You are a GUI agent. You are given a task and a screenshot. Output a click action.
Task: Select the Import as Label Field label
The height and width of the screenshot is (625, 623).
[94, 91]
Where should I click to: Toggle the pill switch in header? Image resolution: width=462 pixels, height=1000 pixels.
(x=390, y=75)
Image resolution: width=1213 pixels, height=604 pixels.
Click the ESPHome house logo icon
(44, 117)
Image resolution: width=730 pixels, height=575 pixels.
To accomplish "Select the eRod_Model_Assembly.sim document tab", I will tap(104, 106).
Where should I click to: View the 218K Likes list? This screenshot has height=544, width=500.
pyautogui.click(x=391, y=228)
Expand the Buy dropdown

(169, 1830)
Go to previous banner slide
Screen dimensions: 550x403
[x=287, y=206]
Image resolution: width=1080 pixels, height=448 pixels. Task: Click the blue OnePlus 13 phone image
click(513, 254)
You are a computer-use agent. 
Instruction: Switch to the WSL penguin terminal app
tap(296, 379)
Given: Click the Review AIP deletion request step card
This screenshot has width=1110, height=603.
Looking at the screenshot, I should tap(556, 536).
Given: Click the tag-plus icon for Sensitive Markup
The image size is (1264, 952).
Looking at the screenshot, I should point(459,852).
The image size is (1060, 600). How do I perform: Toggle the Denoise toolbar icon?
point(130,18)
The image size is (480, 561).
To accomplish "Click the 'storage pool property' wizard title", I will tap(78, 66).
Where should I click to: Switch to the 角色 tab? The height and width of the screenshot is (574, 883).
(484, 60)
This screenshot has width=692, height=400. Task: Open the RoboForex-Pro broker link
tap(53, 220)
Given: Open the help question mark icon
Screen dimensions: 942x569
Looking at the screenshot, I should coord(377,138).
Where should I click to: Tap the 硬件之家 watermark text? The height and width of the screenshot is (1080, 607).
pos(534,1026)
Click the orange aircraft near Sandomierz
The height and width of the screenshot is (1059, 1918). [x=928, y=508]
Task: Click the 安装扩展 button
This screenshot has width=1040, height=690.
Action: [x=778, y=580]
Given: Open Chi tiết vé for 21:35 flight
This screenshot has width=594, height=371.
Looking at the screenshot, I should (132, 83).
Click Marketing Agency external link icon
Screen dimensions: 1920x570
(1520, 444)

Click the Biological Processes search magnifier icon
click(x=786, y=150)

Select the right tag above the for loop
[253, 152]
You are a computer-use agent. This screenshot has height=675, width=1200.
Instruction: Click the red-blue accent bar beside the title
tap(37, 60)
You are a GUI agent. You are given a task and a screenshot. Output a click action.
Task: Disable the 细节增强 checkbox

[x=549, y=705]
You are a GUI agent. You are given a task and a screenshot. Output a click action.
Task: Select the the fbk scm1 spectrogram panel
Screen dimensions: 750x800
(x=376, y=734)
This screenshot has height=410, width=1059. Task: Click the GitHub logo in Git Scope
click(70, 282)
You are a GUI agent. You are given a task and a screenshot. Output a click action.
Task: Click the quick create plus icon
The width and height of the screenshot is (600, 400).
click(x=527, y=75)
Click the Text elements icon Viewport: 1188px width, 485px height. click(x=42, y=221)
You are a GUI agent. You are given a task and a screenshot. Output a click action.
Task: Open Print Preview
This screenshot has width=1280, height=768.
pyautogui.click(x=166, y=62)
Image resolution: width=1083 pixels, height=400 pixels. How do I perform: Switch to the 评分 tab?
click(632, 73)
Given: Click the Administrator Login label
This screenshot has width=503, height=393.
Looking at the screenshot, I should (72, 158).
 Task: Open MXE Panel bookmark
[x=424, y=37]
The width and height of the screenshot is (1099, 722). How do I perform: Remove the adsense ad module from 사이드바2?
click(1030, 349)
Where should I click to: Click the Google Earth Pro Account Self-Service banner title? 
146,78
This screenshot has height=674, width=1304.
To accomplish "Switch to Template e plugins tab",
────────
■ Work required: Please reproduce, exactly as they appear above, the lines from the line containing "This screenshot has height=410, width=1059." up to and including the line containing "Click the Text".

■ Response to the exercise:
This screenshot has height=410, width=1059. Task: Click the GitHub logo in Git Scope
click(70, 282)
You are a GUI agent. You are given a task and a screenshot. Output a click action.
Task: Click the quick create plus icon
The width and height of the screenshot is (600, 400).
click(x=527, y=75)
Click the Text elements icon Viewport: 1188px width, 485px height. click(x=42, y=221)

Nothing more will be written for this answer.